HOW TO COMPLETE THIS TASK – Each entry needs to be reproduced verbatim.

MATERIAL SHOWN –
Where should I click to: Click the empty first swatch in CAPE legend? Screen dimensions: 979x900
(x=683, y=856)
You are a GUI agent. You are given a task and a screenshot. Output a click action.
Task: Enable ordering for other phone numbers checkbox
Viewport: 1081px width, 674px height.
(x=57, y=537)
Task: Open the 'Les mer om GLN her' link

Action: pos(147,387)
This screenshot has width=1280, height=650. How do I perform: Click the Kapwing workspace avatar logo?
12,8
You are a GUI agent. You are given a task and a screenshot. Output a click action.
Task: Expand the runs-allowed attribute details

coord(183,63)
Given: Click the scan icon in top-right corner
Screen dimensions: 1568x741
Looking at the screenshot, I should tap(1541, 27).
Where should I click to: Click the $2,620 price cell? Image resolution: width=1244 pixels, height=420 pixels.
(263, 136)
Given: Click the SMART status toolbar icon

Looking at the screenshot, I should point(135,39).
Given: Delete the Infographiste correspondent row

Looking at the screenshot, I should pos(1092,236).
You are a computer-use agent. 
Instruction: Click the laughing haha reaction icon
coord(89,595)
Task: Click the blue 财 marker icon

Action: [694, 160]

SOLUTION FOR THIS EXERCISE –
Where should I click to: Click the empty first swatch in CAPE legend? Screen dimensions: 979x900
(x=683, y=856)
You are a GUI agent. You are given a task and a screenshot. Output a click action.
Task: Enable ordering for other phone numbers checkbox
Viewport: 1081px width, 674px height.
(x=57, y=537)
Task: Open the 'Les mer om GLN her' link

Action: pos(147,387)
This screenshot has width=1280, height=650. How do I perform: Click the Kapwing workspace avatar logo?
12,8
You are a GUI agent. You are given a task and a screenshot. Output a click action.
Task: Expand the runs-allowed attribute details

coord(183,63)
Given: Click the scan icon in top-right corner
Screen dimensions: 1568x741
Looking at the screenshot, I should tap(1541, 27).
Where should I click to: Click the $2,620 price cell? Image resolution: width=1244 pixels, height=420 pixels.
(263, 136)
Given: Click the SMART status toolbar icon

Looking at the screenshot, I should point(135,39).
Given: Delete the Infographiste correspondent row

Looking at the screenshot, I should pos(1092,236).
You are a computer-use agent. 
Instruction: Click the laughing haha reaction icon
coord(89,595)
Task: Click the blue 财 marker icon

Action: [694, 160]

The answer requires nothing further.